The cable does not touch the face and the mic is near to the mouth area for better vocal pickup. This is great for those who is constantly on the move or multitask. The sound isolation is good as the sound tube goes deep into the ear canal.
The Treblab J1 is powered by a pair of 8mm Neodymium Dynamic Drivers. It uses Bluetooth 4.1 for connectivity with a maximum stable line of sight of 11 meters. The rated battery life expectancy is around 8 hours. Our battery life test is based on the iPhone 6 at the 1st volume bar after maxing the volume on the IEM first. The battery lasted up to 9 hours on a full charged.
Playtime: Up to 8 hours
Charging time: 2 hours
Battery: 100 mAh
Bluetooth: 4.1 aptX
Signal range: 33 feet / 10 m
Frequency response: 20 Hz – 20 kHz
Driver: 8 mm diameter
Noise Cancellation: cVc 6.0
Water resistance: IPX6
Color: Black / White
Dimensions: 28 x 20 x 14 mm / 1.1 x 0.78 x 0.55 in
Weight: 16 g / 0.56 oz / 0.035 lb
Tiaan – Be Ok (Low bass frequency)
The low bass frequency is superbly energetic and highly notable, you can feel the air pressure booming in your ears. The bass doesn’t eat into the vocals and it has zero bass distortion. The subtle bass vibrations fades a little too quickly while the low bass frequency is well bodied. Overall the low bass slightly overpowers the vocals.

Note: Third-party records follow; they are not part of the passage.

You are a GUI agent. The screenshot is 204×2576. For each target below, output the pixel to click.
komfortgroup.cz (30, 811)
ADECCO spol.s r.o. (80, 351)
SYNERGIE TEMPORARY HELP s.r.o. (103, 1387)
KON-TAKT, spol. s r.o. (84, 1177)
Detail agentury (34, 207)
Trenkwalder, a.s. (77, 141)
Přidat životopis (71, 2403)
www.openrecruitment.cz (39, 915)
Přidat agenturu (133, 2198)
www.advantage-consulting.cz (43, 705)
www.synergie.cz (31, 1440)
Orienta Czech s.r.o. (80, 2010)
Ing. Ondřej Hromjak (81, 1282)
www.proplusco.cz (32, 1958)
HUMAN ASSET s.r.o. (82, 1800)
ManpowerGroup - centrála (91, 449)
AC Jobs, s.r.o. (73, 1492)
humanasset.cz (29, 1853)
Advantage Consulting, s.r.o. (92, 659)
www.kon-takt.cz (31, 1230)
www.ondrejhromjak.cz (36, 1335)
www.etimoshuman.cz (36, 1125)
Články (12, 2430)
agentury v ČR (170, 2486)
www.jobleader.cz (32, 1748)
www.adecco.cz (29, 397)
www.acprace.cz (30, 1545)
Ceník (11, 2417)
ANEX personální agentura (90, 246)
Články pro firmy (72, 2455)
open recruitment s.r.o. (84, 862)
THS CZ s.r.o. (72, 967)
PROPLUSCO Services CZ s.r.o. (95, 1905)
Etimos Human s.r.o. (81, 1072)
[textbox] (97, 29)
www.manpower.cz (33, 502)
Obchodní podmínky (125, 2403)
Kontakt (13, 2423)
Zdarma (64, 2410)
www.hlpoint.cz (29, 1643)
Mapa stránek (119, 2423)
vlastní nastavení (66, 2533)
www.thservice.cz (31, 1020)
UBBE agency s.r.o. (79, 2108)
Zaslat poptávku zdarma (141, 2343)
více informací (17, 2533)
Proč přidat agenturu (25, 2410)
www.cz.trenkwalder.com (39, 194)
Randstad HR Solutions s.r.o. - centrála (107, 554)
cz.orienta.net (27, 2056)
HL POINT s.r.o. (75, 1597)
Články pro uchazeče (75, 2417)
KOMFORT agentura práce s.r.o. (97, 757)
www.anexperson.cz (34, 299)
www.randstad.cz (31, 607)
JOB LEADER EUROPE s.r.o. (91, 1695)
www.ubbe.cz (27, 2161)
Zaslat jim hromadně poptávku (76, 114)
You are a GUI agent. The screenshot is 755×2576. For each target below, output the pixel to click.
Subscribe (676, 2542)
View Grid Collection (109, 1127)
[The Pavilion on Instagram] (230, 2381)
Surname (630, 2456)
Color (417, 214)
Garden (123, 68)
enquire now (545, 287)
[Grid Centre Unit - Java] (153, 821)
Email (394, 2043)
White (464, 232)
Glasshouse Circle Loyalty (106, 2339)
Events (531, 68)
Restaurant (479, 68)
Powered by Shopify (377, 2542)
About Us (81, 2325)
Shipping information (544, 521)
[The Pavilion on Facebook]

Pia Mia – Do It Again (Standard bass)
The bass is energetic and presence, you can feel the air pressure while listening. The bass fades with a decent drag especially at the 2:05 mark, though stronger vibrations would be nice. The bass doesn’t overpowers the vocals too much and it feels somewhat balanced. There is a clear separation between the two. The bass is well bodied and the EDM tones sounds safe and shy in my opinion.
Violinder – Raindrops (High frequency instrumental)
The piano/violin tone sounds right and natural, it leans closer to the crystal-clear type not the warm-sound, I prefer the crystal clear type. A little more shine at the high frequency would have been nice because at the moment the tones feels reserved or safe. The bass/drums does slightly overpowers the piano/violin in term of audible levels, but there is clear separation between the two.
Pentatonix – See Through (Hi Frequency vocals/ Separation)
Mitch Grassi’s hi-pitched-male Tenor vocals performs really well at the high frequency with the right amount of shine. A little more shine would have been nicer. Each singer can be identified easily. Every diction and pronunciation is crystal clear. The vocal beat-boxing, echoing and humming is an eargasm but it does slightly overpowers Mitch Grassi’s vocal in the song.
This sports IEM performs well from the low bass frequency up to the upper-mid frequency. The high frequency is acceptable but it feels rather safe and not expressive enough. The Treblab N8 sound better at the highs frequency than the Treblab J1.